Requirement: Retype, word for word, only the lines from the one containing "Screen dimensions: 1270x952" through the last line of the listing below. Pictures do not belong in the result.

Records to use:

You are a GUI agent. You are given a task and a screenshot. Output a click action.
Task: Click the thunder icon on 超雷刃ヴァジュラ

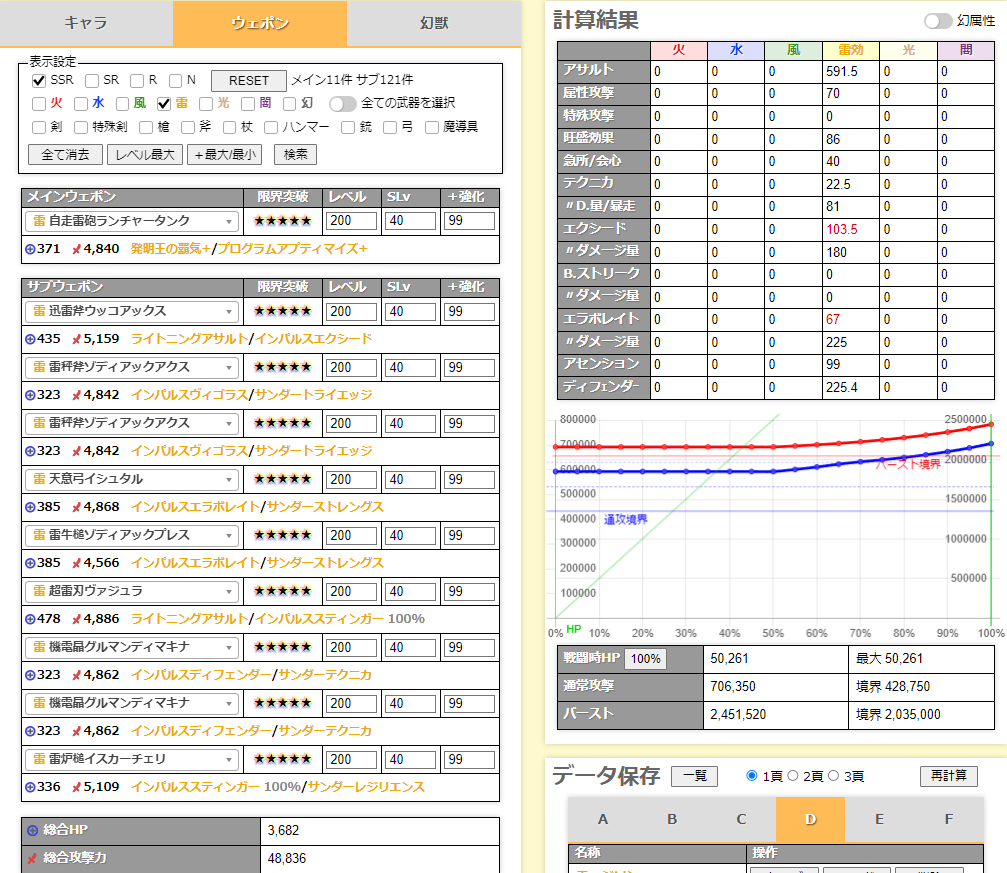tap(40, 591)

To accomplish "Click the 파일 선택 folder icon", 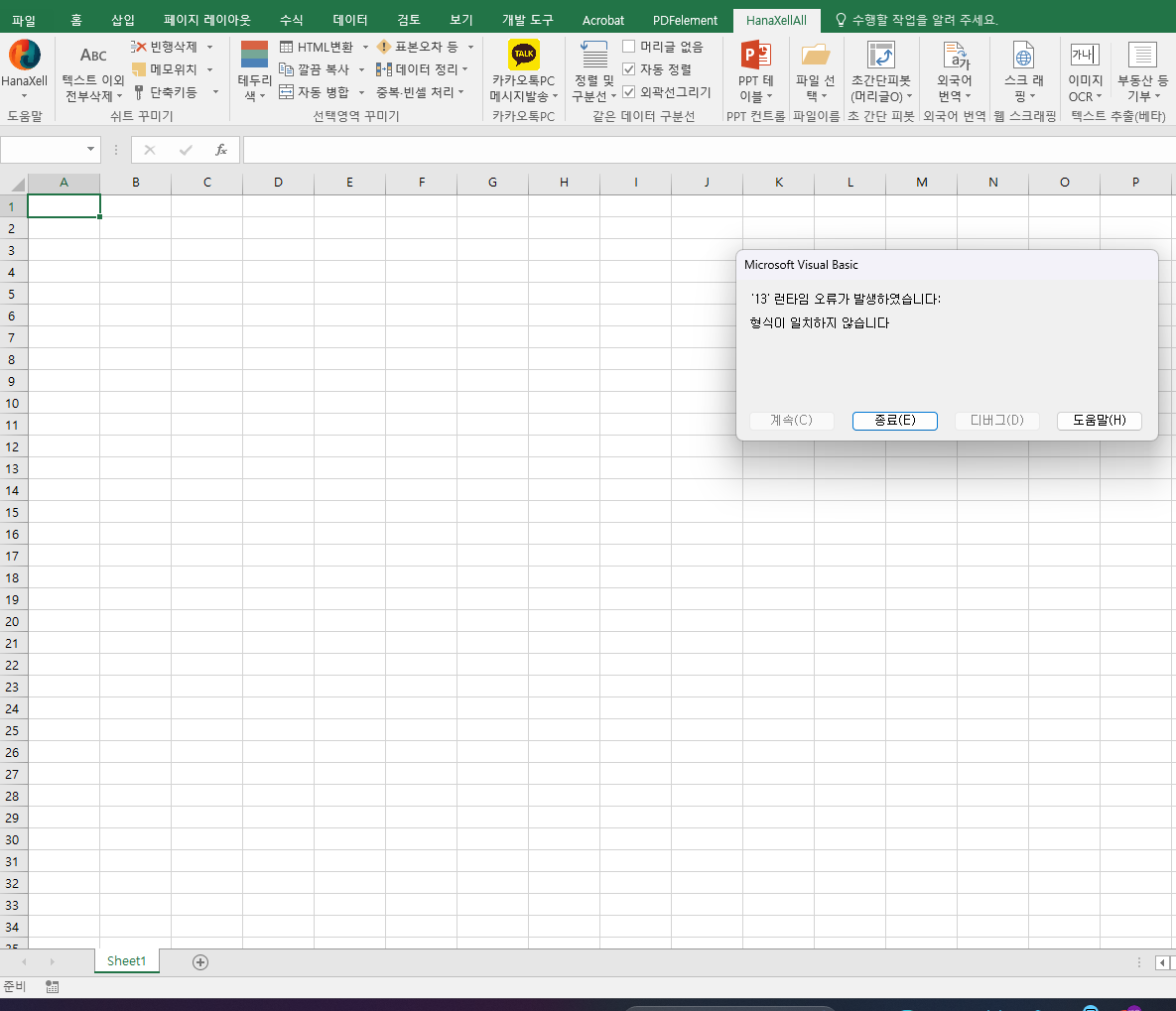I will [x=815, y=55].
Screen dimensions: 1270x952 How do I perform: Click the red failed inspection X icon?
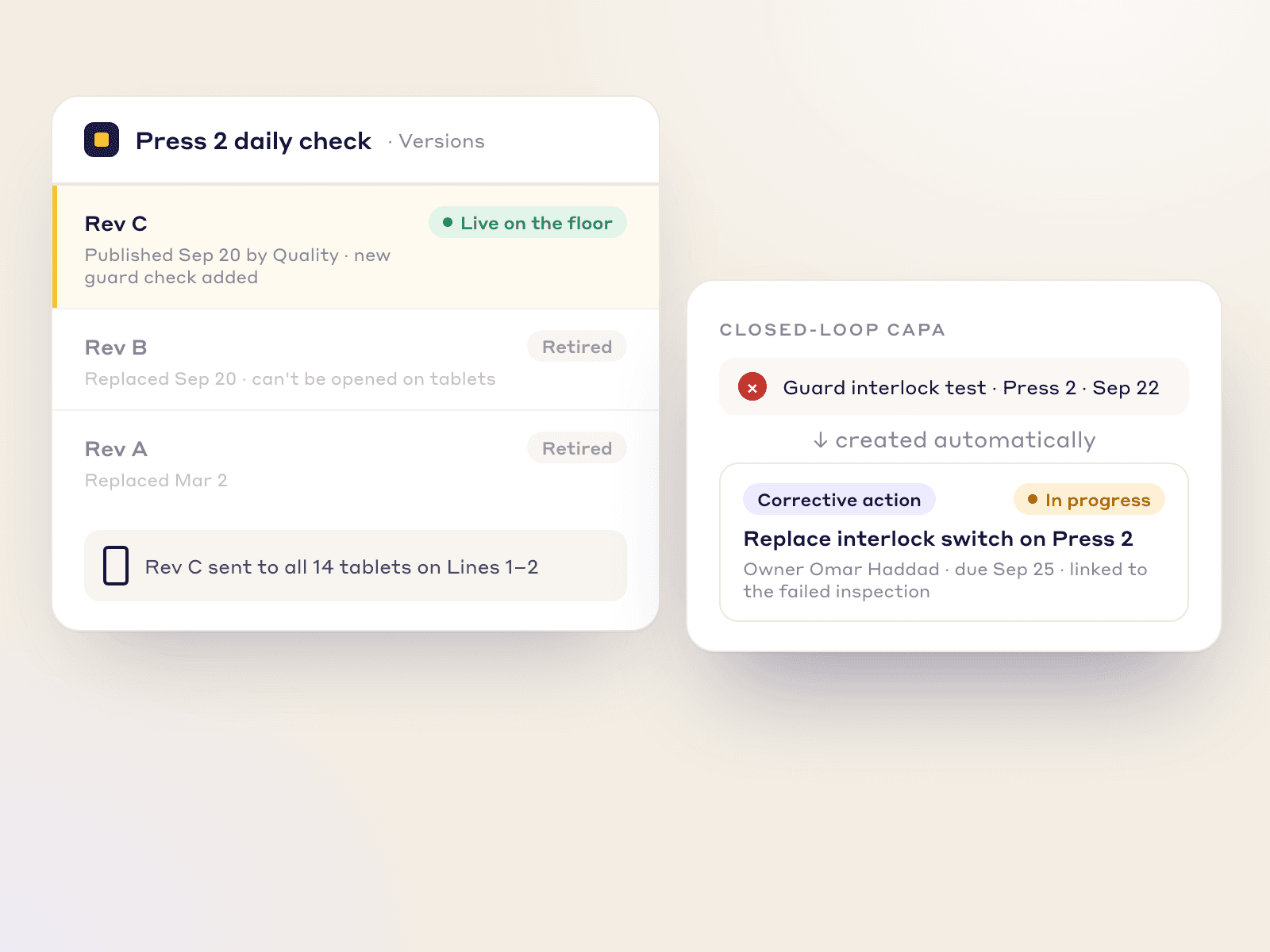[752, 387]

Response:
Screen dimensions: 1270x952 How do I perform: Click the red failed inspection X icon?
[752, 387]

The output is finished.